Ambos sabían a qué se refería.

—Yo solo quería salvara —confesó en voz muy queda.

—Lo sé. —Su voz ronca delataba el sufrimiento por el que había pasado—. Por eso quería expresarle mi máximo agradecimiento asegurándole que si en algún momento necesita de mi… —Carraspeó al darse cuenta de cómo podría malinterpretarse eso—. Es decir, si necesita de mi ayuda de la forma que sea, no dude en decírmelo.

—No es necesario —protestó Edith. Solo faltaría que pensara que la ayuda que le había prestado a la duquesa viuda había sido con la intención de sacarle algo.

—Sí, lo es. —Su firmeza no dejó lugar a dudas—. Estoy en deuda con usted.

A Edith la invadió la tristeza al pensar que su relación con Jeremy se viera reducida a eso: un favor.

«¿Acaso pensabas que sería de otro modo?».

Era una tontaina por mantener una simple esperanza. ¿Quizá no prefería la especie de tregua que él le ofrecía a esa lucha dialéctica que mantenían cada vez que se encontraban?

Pero su corazón anticuado y romántico seguía anhelando que Jeremy la mirara de otra manera; que viera en ella alguien de quien poder enamorarse.
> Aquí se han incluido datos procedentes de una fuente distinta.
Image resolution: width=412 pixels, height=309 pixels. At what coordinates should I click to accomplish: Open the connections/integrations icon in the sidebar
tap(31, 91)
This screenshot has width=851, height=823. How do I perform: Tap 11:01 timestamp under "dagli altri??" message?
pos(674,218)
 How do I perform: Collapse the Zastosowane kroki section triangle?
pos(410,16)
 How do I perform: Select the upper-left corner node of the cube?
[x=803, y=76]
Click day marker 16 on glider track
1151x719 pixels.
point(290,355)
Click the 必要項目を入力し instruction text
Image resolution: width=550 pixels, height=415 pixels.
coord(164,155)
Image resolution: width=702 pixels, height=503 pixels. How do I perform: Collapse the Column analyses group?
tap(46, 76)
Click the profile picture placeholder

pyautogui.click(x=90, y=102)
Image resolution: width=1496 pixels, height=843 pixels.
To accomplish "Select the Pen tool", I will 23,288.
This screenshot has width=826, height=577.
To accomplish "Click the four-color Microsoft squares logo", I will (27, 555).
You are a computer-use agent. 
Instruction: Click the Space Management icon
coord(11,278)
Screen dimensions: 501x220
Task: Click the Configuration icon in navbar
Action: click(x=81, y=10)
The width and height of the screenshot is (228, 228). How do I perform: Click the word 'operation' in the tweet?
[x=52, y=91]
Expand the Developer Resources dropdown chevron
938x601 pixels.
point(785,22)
Conformarse con menos era como morir un poco.

Ante su silencio y sin nada más que decir, Jeremy debió de considerar que la carga ya se había disuelto y que allí estaba de más, por lo que se despidió de forma rápida y desapareció en la noche con la misma premura con la que había llegado.

—Ni tan siquiera se ha despedido —oyó quejarse a su tía mientras esta permanecía en el quicio de la puerta mirando la estela de polvo que caballo y jinete habían levantado en su prisa por irse.

—Maleducado —murmuró por lo bajo, enojada.

Nada había cambiado. Las cosas seguían tal y como siempre habían estado.